Tikhonov Regularisation

Background: Genome-wide association studies (GWAS) were successful in identifying SNPs showing association with disease, but their individual effect sizes are small and require large sample sizes to achieve statistical significance. Methods of post-GWAS analysis, including gene-based, gene-set and polygenic risk scores, combine the SNP effect sizes in an attempt to boost the power of the analyses. To avoid giving undue weight to SNPs in linkage disequilibrium (LD), the LD needs to be taken into account in these analyses. Objectives: We review methods that attempt to adjust the effect sizes (β-coefficients) of summary statistics, instead of simple LD pruning.
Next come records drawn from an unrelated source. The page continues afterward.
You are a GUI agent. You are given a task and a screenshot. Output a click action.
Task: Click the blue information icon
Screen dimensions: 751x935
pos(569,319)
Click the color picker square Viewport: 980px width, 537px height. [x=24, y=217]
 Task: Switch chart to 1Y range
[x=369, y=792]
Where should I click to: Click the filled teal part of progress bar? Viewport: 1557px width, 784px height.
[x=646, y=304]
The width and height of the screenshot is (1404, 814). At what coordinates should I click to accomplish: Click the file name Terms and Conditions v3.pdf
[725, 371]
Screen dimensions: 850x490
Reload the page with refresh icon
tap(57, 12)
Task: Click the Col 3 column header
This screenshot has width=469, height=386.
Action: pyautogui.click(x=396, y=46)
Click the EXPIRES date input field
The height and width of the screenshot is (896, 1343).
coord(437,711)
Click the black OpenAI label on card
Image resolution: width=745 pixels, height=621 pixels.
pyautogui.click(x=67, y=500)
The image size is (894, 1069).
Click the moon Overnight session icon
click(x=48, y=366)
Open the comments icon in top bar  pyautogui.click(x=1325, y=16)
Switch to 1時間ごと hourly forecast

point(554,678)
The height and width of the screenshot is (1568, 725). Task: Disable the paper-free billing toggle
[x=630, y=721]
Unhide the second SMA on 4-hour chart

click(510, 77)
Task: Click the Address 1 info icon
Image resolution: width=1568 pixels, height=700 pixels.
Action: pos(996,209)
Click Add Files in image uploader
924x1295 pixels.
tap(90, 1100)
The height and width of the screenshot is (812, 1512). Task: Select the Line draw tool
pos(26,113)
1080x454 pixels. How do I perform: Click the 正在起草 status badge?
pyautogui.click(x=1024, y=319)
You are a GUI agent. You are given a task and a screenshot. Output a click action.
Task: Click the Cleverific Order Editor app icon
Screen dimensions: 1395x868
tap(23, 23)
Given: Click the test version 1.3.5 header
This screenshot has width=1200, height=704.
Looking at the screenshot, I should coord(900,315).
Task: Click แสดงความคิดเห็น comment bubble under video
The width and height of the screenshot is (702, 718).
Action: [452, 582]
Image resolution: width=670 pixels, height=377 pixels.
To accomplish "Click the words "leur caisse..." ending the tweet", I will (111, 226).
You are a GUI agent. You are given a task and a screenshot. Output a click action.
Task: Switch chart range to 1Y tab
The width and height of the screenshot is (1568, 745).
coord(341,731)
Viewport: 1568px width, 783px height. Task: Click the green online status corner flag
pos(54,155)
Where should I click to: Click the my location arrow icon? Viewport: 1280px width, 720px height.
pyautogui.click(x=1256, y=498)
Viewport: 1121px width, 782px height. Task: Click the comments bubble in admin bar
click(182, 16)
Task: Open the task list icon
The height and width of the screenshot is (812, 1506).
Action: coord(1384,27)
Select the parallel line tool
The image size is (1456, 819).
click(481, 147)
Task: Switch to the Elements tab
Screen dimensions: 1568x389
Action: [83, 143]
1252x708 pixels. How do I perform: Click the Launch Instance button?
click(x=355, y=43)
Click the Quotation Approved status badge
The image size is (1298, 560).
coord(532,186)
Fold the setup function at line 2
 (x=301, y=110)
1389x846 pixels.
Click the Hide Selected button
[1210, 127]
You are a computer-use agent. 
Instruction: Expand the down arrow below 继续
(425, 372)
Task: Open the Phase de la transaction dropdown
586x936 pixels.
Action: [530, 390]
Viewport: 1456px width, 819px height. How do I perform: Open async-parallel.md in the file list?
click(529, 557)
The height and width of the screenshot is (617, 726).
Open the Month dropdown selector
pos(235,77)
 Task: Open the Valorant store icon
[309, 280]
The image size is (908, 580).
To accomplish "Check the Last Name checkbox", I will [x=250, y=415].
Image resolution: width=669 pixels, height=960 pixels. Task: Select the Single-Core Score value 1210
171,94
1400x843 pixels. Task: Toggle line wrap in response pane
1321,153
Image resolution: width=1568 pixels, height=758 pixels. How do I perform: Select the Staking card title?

Methods: We subject LD adjustment approaches to a mathematical analysis, recognising Tikhonov regularisation as a framework for comparison. Results: Observing the similarity of the processes involved with the more straightforward Tikhonov-regularised ordinary least squares estimate for multivariate regression coefficients, we note that current methods based on a Bayesian model for the effect sizes effectively provide an implicit choice of the regularisation parameter, which is convenient, but at the price of reduced transparency and, especially in smaller LD blocks, a risk of incomplete LD correction. Conclusions: There is no simple answer to the question which method is best, but where interpretability of the LD adjustment is essential, as in research aiming at identifying the genomic aetiology of disorders, our study suggests that a more direct choice of mild regularisation in the correction of effect sizes may be preferable.